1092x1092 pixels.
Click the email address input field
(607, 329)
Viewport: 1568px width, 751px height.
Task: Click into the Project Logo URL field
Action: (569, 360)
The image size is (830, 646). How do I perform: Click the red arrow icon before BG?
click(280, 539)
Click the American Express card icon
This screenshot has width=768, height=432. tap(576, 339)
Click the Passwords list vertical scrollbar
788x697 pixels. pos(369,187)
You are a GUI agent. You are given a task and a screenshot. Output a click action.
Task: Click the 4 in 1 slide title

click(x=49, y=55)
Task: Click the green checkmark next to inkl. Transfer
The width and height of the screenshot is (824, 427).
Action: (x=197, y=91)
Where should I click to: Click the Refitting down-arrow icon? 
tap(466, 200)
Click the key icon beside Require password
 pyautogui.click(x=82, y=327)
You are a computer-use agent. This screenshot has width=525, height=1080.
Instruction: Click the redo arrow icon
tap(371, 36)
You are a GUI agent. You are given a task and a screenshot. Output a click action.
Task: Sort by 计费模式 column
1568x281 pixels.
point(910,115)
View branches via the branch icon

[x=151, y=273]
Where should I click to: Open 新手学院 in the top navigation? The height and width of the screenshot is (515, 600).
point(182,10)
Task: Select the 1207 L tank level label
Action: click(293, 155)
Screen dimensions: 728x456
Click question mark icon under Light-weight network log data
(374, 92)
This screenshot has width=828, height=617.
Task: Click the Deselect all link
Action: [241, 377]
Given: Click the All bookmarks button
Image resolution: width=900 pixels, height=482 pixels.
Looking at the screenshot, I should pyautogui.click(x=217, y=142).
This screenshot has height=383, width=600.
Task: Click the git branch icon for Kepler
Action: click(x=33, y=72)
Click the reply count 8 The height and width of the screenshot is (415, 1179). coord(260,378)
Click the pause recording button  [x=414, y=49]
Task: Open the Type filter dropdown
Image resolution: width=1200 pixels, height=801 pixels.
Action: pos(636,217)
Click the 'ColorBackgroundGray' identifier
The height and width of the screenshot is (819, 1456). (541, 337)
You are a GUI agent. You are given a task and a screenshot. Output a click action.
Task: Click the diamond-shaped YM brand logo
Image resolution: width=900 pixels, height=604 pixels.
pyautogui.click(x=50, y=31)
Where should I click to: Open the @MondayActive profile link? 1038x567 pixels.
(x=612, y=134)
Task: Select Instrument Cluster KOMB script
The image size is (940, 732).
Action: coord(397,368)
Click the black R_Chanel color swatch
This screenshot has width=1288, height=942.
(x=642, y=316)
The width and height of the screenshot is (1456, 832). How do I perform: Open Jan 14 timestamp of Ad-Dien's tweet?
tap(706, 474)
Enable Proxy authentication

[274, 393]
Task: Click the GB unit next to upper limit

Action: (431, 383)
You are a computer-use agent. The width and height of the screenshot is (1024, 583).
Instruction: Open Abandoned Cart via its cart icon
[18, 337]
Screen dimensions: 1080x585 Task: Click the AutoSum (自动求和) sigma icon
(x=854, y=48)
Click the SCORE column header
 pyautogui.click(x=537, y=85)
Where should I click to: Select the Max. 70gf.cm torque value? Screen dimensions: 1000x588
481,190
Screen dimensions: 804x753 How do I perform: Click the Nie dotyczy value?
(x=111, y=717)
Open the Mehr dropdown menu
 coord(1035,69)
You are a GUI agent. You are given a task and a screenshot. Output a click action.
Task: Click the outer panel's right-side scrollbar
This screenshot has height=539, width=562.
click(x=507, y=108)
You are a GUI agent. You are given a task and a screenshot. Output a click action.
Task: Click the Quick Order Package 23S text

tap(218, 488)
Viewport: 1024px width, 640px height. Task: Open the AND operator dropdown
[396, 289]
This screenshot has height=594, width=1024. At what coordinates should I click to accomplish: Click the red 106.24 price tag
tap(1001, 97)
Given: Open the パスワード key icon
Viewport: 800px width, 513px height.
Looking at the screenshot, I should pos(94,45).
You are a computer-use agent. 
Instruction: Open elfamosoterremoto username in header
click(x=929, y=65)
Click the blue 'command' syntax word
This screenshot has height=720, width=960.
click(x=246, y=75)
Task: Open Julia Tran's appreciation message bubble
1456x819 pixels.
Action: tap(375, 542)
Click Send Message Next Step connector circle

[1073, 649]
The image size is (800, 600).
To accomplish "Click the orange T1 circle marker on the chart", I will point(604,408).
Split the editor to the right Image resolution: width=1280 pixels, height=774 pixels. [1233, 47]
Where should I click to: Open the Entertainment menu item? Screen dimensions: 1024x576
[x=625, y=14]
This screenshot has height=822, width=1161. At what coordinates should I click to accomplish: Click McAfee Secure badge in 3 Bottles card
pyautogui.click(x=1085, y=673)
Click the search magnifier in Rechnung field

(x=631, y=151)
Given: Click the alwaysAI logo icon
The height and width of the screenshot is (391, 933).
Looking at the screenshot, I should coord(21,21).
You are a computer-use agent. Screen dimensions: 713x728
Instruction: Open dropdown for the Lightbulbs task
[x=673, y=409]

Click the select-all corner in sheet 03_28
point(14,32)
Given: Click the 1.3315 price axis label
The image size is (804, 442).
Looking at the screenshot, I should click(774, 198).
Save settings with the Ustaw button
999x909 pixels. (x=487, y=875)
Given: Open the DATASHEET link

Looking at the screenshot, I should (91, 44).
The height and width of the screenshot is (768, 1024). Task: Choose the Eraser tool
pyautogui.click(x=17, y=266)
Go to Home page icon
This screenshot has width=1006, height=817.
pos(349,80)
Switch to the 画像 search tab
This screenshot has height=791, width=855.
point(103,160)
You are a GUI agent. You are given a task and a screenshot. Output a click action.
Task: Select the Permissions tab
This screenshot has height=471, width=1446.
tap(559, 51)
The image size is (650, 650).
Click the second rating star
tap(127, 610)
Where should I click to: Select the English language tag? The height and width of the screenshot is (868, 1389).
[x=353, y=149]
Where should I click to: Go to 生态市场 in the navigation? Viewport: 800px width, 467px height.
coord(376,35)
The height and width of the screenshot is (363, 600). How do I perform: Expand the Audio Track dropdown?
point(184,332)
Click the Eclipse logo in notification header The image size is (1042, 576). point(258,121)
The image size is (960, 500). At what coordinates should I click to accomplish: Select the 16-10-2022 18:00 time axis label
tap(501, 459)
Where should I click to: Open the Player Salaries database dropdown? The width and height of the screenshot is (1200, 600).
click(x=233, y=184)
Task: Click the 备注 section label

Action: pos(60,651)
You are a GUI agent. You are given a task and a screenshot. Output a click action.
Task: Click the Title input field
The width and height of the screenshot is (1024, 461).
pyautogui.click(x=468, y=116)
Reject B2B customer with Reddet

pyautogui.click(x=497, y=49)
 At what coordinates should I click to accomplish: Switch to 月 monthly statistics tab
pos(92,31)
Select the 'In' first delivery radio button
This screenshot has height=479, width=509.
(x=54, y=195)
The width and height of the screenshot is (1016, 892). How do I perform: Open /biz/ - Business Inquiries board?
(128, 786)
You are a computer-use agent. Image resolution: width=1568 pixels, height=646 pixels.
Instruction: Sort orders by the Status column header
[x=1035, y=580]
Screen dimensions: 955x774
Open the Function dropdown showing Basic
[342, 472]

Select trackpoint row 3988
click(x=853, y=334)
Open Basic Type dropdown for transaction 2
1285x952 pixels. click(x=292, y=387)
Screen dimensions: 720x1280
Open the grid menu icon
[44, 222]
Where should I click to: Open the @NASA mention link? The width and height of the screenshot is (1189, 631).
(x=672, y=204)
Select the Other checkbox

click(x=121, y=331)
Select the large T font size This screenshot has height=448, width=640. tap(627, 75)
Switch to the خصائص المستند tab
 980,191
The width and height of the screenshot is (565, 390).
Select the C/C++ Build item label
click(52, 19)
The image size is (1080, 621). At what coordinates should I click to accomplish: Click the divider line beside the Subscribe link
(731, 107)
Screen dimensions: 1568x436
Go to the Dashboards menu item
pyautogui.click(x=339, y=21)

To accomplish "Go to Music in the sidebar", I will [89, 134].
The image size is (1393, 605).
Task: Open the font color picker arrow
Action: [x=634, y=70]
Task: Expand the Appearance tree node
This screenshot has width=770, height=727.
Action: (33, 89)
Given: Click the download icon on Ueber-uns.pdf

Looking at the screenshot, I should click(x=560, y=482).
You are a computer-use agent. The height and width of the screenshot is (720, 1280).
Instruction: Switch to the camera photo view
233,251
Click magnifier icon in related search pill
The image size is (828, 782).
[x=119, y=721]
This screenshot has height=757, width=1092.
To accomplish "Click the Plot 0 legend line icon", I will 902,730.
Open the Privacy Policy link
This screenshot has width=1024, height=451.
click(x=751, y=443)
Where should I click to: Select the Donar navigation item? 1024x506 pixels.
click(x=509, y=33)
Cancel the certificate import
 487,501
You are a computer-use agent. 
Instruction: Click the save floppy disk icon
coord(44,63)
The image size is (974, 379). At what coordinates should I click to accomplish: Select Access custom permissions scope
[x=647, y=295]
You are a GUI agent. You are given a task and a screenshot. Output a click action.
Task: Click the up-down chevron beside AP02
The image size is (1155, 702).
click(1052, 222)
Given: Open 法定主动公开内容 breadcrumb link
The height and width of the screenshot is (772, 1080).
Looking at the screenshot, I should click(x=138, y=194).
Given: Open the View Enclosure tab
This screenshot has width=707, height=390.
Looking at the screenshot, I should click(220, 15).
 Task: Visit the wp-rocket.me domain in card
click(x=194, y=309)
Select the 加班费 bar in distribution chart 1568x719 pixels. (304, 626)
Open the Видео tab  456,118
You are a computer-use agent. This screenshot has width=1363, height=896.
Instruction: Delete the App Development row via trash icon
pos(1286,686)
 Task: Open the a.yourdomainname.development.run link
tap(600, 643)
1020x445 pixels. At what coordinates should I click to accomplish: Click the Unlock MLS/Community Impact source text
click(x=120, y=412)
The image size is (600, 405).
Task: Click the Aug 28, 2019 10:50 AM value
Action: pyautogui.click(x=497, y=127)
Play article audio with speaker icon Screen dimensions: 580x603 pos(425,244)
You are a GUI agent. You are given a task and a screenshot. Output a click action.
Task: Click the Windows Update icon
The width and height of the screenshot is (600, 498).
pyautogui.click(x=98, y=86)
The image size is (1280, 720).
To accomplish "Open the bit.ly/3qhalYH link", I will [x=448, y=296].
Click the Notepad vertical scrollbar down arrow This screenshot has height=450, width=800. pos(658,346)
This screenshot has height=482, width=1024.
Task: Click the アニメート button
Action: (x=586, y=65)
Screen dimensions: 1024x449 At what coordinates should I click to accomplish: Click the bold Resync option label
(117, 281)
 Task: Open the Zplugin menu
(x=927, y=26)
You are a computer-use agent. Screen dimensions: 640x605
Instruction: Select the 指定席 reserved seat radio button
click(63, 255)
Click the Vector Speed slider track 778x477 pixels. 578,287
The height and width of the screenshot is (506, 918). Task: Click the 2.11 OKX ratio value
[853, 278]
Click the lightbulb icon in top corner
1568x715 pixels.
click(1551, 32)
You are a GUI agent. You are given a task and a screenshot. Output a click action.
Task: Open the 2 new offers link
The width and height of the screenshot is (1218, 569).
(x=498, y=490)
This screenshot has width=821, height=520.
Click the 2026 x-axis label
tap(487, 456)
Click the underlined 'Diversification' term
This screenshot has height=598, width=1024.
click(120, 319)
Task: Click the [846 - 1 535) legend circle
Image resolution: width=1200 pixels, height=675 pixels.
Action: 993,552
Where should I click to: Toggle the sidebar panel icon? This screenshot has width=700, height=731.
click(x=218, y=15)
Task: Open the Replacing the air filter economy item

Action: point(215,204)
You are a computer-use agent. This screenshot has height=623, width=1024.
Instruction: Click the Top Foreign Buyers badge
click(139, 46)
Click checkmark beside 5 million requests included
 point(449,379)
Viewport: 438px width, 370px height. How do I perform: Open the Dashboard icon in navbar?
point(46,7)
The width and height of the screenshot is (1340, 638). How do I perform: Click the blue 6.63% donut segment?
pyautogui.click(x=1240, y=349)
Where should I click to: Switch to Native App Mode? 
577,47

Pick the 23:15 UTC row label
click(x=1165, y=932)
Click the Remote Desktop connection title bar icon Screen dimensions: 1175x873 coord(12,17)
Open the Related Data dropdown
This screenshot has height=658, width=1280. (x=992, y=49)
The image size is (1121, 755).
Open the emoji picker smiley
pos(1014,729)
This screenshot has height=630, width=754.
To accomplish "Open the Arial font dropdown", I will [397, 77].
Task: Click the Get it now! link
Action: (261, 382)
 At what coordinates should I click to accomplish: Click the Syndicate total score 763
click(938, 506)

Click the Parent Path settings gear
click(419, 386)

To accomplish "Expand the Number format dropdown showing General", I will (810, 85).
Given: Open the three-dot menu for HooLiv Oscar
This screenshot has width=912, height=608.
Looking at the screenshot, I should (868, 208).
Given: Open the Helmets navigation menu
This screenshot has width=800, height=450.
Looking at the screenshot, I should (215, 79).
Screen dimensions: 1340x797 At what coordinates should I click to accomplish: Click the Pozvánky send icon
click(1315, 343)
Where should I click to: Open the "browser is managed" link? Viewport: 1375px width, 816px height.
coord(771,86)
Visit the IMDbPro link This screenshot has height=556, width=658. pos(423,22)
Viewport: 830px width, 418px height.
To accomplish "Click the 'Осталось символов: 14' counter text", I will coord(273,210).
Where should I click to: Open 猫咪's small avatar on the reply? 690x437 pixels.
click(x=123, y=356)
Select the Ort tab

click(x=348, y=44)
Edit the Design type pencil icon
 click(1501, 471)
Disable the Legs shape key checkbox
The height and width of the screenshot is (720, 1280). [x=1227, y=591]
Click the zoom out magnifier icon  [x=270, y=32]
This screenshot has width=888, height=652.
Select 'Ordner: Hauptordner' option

———

• _EXERCISE DESCRIPTION_: Starting with the line above that holds "The height and width of the screenshot is (363, 600)." and stopping with the line that holds "Task: Click the Title input field", reproduce each line exactly, omitting all other lines.

• _EXPECTED ANSWER_:
The height and width of the screenshot is (363, 600). How do I perform: Expand the Audio Track dropdown?
point(184,332)
Click the Eclipse logo in notification header The image size is (1042, 576). point(258,121)
The image size is (960, 500). At what coordinates should I click to accomplish: Select the 16-10-2022 18:00 time axis label
tap(501, 459)
Where should I click to: Open the Player Salaries database dropdown? The width and height of the screenshot is (1200, 600).
click(x=233, y=184)
Task: Click the 备注 section label

Action: pos(60,651)
You are a GUI agent. You are given a task and a screenshot. Output a click action.
Task: Click the Title input field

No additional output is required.